鉄夫爺さんにとっては、青天の霹靂。とてもじゃないけれども、こんな噂話をひろめられると、C国に慮ったことを実行することには障害になることは当たり前のことと思えました。

「とんでもないことじゃ。これまで、秘密にしていたことが村人にばれたら、村人たちの上に立って、うまいこと人々を誘導することもできんぞ。C国のえらいさんにも怒られちまう。何とか手を打たないといけないじゃないか。」と釈明をする方策を考えだしました。


鉄夫爺さんは「これこれ、何をいっとるんじゃ。やましいことがないから、村の談話室をつかったんじゃ。C国との密談やら、怪しげな話なら、村の談話室なぞ使うわけないじゃろ。そんな危ない話なら、通りにある茶屋やら、お食事処やら、一杯飲み屋を使うでな。まったく、C国の手先とはよう言うたもんじゃ。わしは、ほれ、この村の発展だけを考えとる生粋の村人じゃ。なんせ、神様もご加護してくれておるからのぉ」と言い繕いましたとさ。

でも、村人たちは目をひん剥いておったまげたそうな。

「やっぱり鉄夫爺さんはC国の手先じゃったんじゃ。誰もいうとらんのに、C国との密談やら怪しげな話と、自分から暴露してるっちゃ。だいたい、茶屋とか、お食事処やら、一杯飲み屋のほうが壁に耳あり、障子に目ありで、内緒の話はでけんぞな。村の談話室なればこそ、密談やら、怪しい気な話ができるはずじゃわな。」

鉄夫爺さんは、言い訳をすればするほど墓穴を掘っていったそうな。自分から、C国の手先であることを、ぺらぺらとしゃべってしまいます。物言えば唇寂し・・・というよりも、言えば言うほど、手先であることを証明する言質を出してしまいました。もう、自らC国の手先であることをあぶりだすのが使命であるかのように、聞かれもしていないのにどんどんと証拠を示して、「わしゃC国の手先ではないぞ、違う、違うぞ」と自らあぶりだしていったそうな。


もう、村人のみんなはわかってしまいました。鉄夫爺さんは毒饅頭かハニートラップか、その両方ともに引っかかって、村をC国にしようとしているC国の手先であることが。しかも、人が良い鉄夫爺さんは、隠そうとすれば隠そうとするほど、自分の悪事を秘密にしている心苦しさから、ついつい隠し通すべき秘密の周辺を自分からしゃべってしまっているそうな。とうとう、鉄夫爺さんは誰からも信用されず、相手にもされなくなって、ひっそりと隠居してしまって表舞台には出れなくなったそうな。

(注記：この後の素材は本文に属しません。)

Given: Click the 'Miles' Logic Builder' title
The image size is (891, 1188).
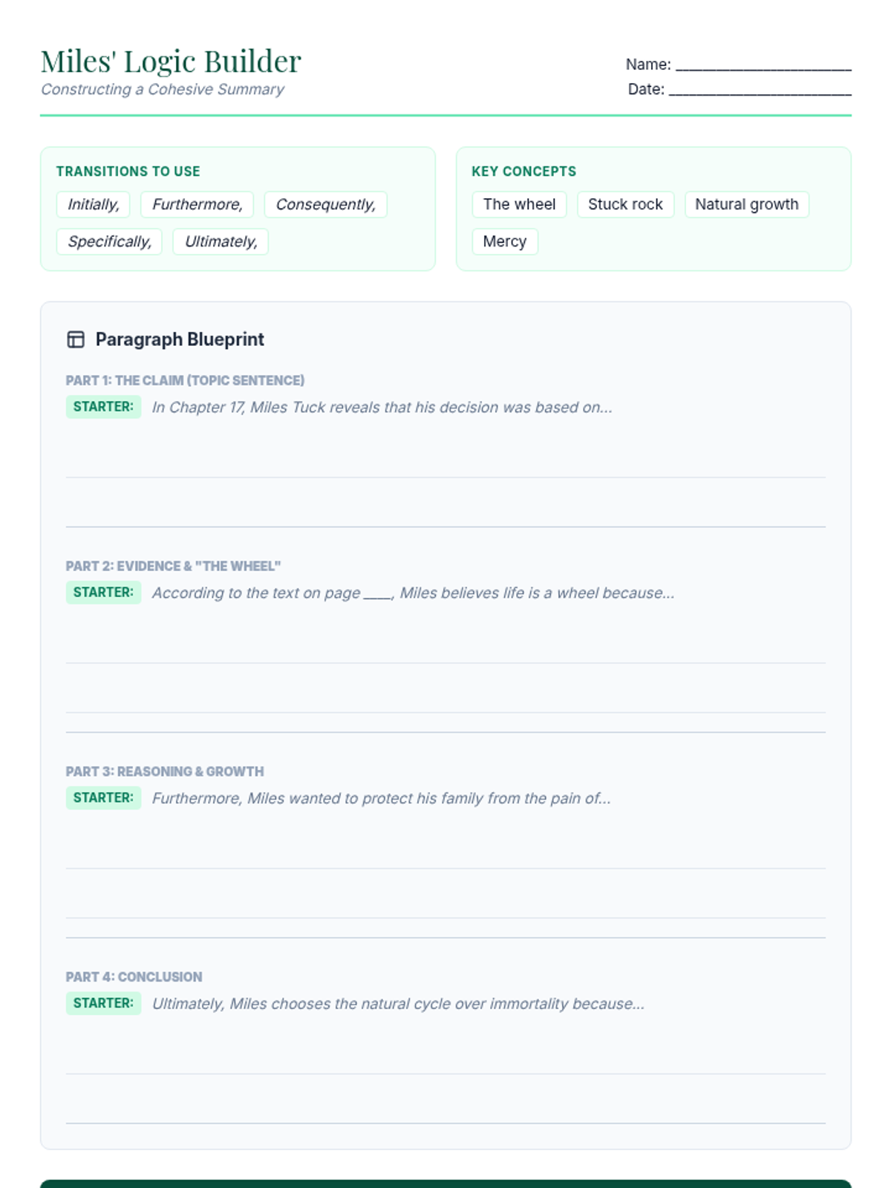Looking at the screenshot, I should [171, 62].
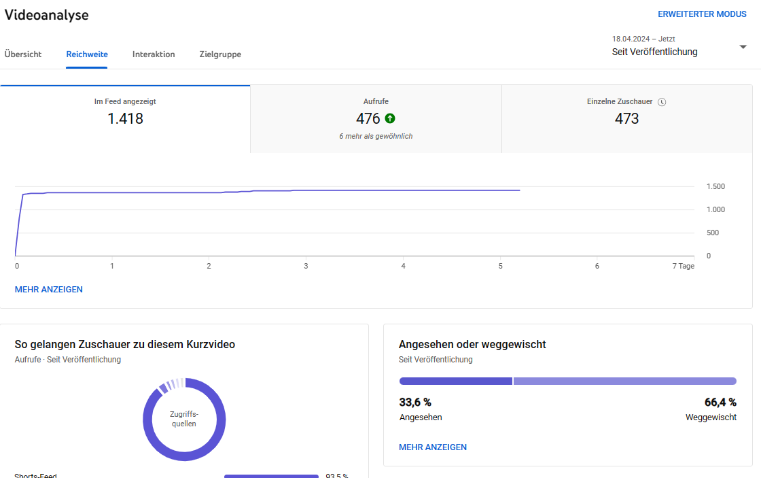
Task: Switch to the Übersicht tab
Action: pos(23,54)
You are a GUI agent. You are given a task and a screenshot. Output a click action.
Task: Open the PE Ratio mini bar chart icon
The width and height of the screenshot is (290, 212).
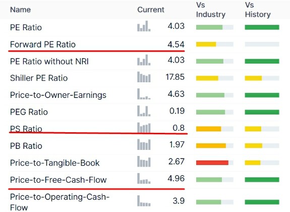[144, 26]
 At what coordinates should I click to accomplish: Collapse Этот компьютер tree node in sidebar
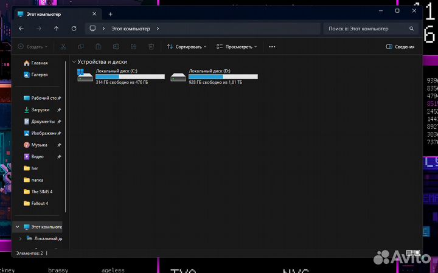click(x=17, y=227)
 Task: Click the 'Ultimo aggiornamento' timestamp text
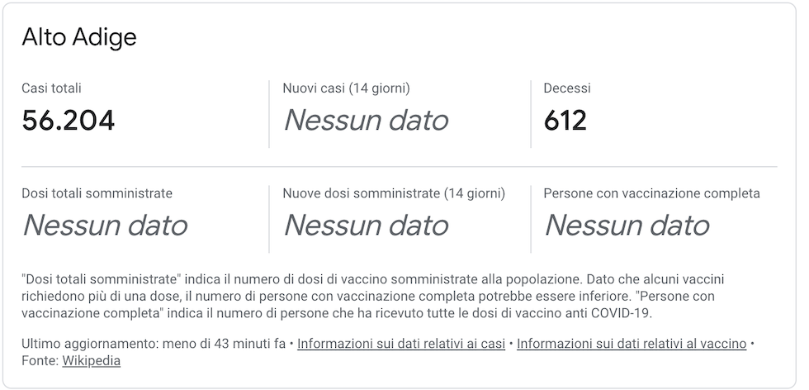coord(153,344)
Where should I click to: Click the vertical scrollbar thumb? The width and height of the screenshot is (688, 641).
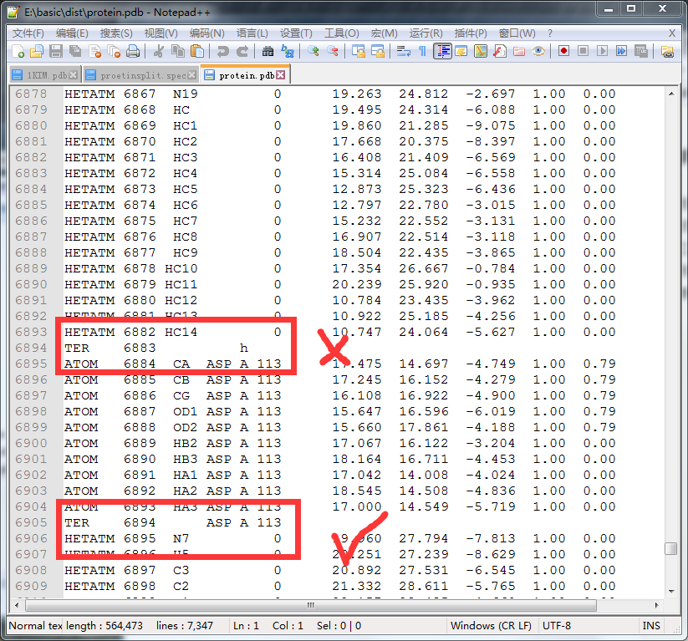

「饅頭怖い」といって、饅頭を食べてしまったの落語だけではなく、鉄夫爺さんも饅頭が怖かったそうな。ついでに、その後に「今度は、熱いお茶が怖い」とは言わずに、「今度は、ハニーも怖い」と言ったとか、言わなかったとか、口さがない人たちは言い合ったそうな。めでたし、めでたし。